1. Use template data_ptr API for tensor
1.1 Existing code usage and its problem
Existing code uses raw pointers like this:
// non-template usage. Avoid using this
kernel_call(
(scalar_t*)tensor.data_ptr();
);The above usage doesn't check whether the tensor is initialized or not. When the tensor's storage is not initialized (for example, FakeTensor), this data_ptr is null. Then the kernel may try to write to a non-initialized memory, and causing a page fault.
1.2 template data_ptr
The template data_ptr will do additional checks. Like has_storage() and storage_initialized(). Please refer to the PyTorch TensorImpl.h for detail.

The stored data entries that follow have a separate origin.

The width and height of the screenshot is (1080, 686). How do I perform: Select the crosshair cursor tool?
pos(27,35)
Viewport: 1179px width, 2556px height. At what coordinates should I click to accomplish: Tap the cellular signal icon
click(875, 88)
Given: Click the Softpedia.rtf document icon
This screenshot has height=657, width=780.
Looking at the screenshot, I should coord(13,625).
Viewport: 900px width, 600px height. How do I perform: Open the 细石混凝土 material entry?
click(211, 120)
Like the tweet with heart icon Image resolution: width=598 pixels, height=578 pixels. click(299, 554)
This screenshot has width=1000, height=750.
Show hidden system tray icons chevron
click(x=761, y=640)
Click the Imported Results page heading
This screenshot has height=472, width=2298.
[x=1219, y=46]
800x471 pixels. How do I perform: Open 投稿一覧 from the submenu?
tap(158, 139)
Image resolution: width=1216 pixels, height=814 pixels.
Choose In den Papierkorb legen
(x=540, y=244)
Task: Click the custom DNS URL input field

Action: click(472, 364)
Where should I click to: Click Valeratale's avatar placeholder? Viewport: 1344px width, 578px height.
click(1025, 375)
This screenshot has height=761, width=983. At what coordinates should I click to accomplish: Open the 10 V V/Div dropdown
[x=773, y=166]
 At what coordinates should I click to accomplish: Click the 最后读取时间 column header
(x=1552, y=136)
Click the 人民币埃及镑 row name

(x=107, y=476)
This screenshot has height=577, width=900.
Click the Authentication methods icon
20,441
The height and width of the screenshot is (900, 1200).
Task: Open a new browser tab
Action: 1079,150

In view of that, change to a safer usage for old usage.
// template usage. Not encouraged.
input_.data_ptr<scalar_t>();1.3 New API: mutable_data_ptr() and const_data_ptr()
PyTorch has introduced new APIs for tensor.data_ptr(). Their usage is the same with the template data_ptr. Their meaning is just as the name suggests.
// Use this
input_.const_data_ptr<scalar_t>();
input_.mutable_data_ptr<scalar_t>();2. Avoid using char * data ptr for buffer
The existing code has the following pattern:
For example, the code snippet in torch-xpu-ops/...Reduce.h:
Tensor buffer;
Tensor semaphores;
buffer = at::empty(
config.global_memory_size(),
at::TensorOptions().dtype(kChar).device(kXPU));
semaphores = at::empty(
config.semaphore_size(), at::TensorOptions().dtype(kChar).device(kXPU));
at::detail::Array<char*, 1> data;
data[0] = (char*)semaphores.data_ptr();
buf_ptr = buffer.defined() ? (void*)buffer.data_ptr() : nullptr,The template tensor.data_ptr<T> does not support the char type. Thus, we should avoid using this. We could align with PyTorch's writing usage with the following:
2.1 Use int* instead of char*
For example, PyTorch has the following code in Normalization.cuh
at::Tensor semaphores;
semaphores = at::zeros({grid.x}, input.options().dtype(at::kInt));
int* semaphores_ptr = grid.y > 1 ? semaphores.mutable_data_ptr<int>() : nullptr;However, the above usage is not the best practice, this usage is constructing a tensor and using data in it. We could directly use an allocator. See section 2.2.
2.2 Use the allocator directly.
For example, for the code snippet in Reduce.cuh:
at::DataPtr buffer;
at::DataPtr semaphores;
if (config.should_global_reduce()) {
auto& allocator = *c10::cuda::CUDACachingAllocator::get();
buffer = allocator.allocate(config.global_memory_size());
semaphores = allocator.allocate(config.semaphore_size());
//...
}
auto reduce_kernel = ReduceOp<scalar_t, ops_t, uint32_t, out_scalar_t, vt0>(
buffer.get(),
(int*)semaphores.get(),
);It directly uses the allocator, rather than constructing the tensor. I believe that this usage could have some performance gain.